List every line of the listing below that contains the string "segment", treating uppercase and lowercase as different.

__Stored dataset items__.
◆ ◆ ◆ ◆

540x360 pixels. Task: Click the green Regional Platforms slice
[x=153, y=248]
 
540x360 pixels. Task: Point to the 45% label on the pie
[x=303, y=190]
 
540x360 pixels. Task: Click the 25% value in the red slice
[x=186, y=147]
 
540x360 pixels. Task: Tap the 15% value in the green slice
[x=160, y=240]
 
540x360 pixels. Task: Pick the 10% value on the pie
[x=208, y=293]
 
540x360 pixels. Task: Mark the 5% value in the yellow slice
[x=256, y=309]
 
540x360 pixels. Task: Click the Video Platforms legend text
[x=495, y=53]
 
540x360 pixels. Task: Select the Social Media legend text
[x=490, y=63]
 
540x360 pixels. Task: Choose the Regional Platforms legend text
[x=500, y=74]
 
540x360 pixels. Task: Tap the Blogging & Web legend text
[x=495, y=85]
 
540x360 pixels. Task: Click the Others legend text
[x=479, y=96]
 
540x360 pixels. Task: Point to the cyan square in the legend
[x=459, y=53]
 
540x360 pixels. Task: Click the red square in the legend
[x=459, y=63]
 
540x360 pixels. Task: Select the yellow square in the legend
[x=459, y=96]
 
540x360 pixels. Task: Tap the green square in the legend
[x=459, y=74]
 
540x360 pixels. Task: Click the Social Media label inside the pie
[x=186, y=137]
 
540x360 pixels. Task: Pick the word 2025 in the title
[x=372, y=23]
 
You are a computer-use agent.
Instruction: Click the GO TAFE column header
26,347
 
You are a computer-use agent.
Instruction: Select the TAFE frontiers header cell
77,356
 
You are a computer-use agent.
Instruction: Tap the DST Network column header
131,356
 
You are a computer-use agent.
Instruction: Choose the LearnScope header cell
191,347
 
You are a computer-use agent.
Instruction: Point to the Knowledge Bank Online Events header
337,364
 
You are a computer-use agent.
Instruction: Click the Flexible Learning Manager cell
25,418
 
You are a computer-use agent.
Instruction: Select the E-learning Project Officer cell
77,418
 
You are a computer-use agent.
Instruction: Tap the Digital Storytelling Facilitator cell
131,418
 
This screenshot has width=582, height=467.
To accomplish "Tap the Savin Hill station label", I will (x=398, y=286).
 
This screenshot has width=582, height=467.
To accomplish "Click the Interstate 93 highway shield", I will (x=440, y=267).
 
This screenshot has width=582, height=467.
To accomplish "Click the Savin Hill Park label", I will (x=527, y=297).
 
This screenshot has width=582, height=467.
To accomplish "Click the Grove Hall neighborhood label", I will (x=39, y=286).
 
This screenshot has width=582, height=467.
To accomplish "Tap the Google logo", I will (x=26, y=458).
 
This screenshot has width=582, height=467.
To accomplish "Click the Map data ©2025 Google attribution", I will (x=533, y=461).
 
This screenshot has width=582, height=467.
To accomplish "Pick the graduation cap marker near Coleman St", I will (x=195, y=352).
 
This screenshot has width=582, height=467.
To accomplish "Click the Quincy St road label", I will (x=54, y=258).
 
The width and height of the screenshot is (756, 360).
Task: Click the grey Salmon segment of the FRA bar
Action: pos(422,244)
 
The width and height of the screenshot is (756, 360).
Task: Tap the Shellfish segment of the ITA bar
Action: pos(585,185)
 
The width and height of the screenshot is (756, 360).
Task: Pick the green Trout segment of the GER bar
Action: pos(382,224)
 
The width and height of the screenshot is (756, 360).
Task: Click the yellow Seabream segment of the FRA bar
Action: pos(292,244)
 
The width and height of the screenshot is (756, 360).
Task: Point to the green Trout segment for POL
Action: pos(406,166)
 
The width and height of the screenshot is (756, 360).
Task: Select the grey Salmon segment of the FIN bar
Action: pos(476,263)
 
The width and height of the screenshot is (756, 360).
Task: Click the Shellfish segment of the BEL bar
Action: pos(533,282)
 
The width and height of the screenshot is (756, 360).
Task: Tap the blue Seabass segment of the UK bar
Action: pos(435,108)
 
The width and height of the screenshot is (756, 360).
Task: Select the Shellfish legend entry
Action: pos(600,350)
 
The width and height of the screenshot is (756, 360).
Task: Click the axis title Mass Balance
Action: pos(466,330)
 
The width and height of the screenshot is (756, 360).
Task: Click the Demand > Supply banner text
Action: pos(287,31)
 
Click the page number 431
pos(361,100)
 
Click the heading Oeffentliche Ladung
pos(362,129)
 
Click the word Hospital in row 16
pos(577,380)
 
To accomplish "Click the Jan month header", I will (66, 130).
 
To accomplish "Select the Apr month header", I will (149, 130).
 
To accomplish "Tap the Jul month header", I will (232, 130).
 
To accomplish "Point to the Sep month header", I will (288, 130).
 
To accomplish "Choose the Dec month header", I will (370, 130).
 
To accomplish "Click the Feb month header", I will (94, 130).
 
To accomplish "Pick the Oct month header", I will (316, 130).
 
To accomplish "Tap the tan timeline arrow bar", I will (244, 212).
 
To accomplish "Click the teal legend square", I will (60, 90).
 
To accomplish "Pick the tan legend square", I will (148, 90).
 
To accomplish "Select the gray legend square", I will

◆ ◆ ◆ ◆

__RESULT OF THIS TASK__.
Task: Click the grey Salmon segment of the FRA bar
Task: Tap the Shellfish segment of the ITA bar
Task: Pick the green Trout segment of the GER bar
Task: Click the yellow Seabream segment of the FRA bar
Task: Point to the green Trout segment for POL
Task: Select the grey Salmon segment of the FIN bar
Task: Click the Shellfish segment of the BEL bar
Task: Tap the blue Seabass segment of the UK bar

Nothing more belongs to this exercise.